TASK REQUIREMENTS:
Report every line of the material that contains the string "screenshot".

DATA SHOWN:
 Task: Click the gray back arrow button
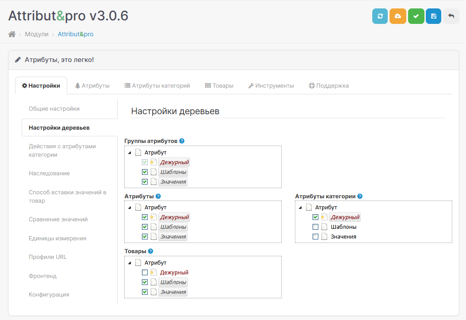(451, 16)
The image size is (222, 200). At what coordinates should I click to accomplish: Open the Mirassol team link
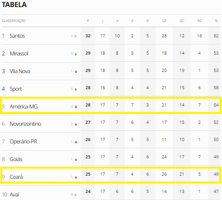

...

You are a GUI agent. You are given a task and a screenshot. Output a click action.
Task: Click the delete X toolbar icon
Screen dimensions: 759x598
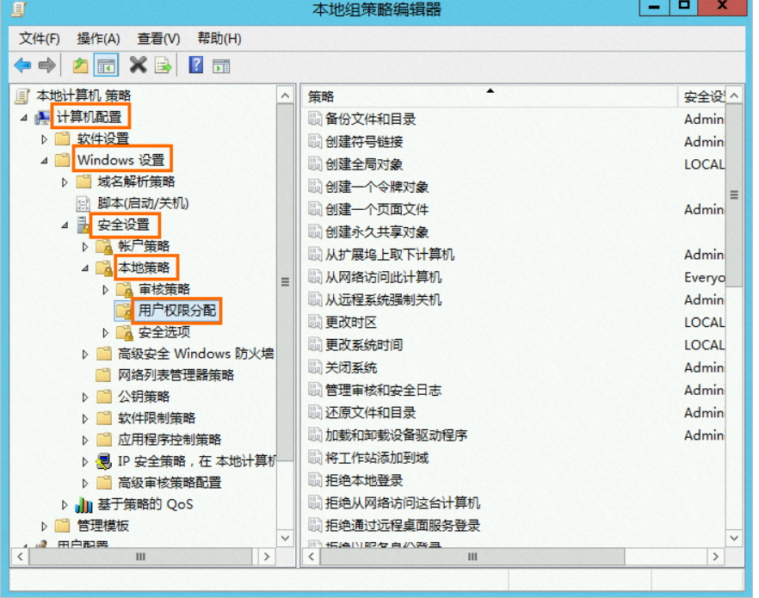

* * *

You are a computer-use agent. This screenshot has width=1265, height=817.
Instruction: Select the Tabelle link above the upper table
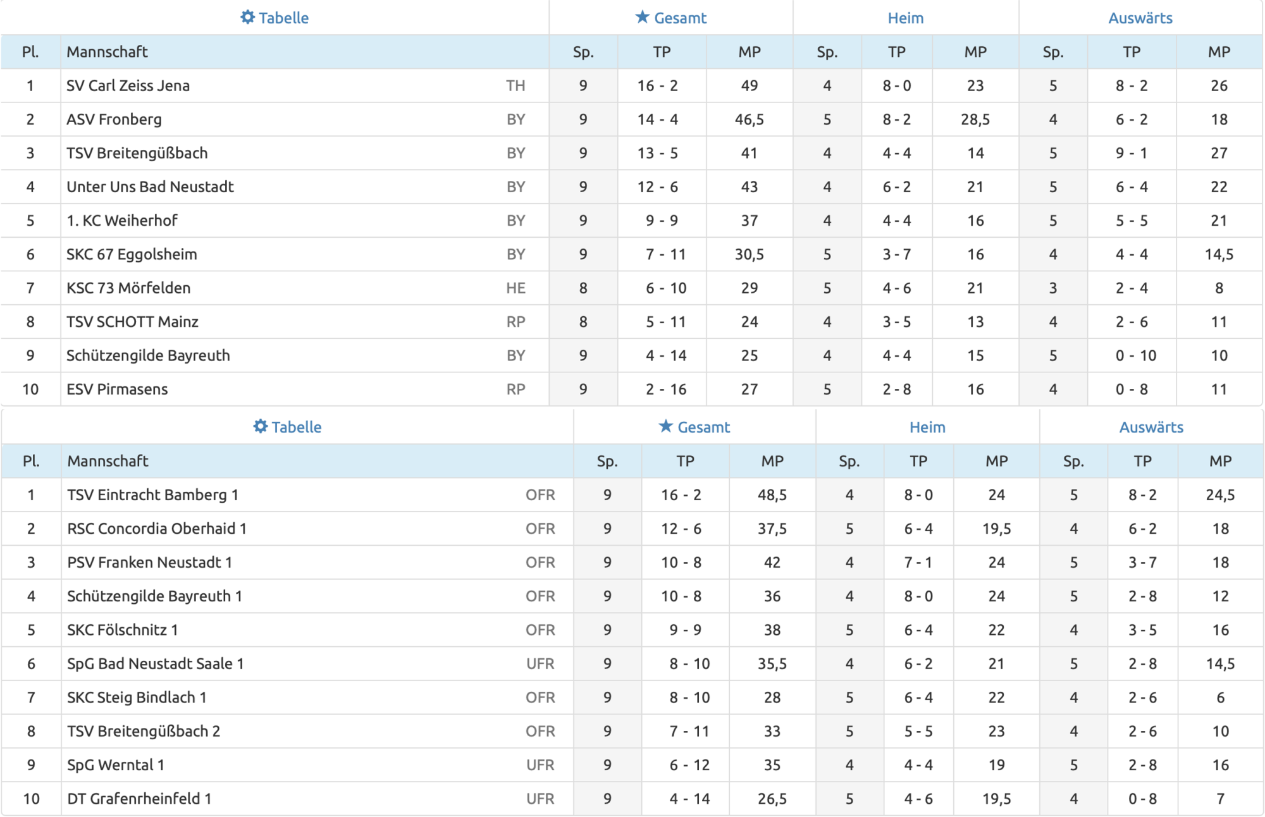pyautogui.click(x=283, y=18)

ANSWER FOR THIS EXERCISE:
You are a GUI agent. You are given a task and a screenshot. Output a click action.
You are a computer-use agent. This screenshot has width=1265, height=817.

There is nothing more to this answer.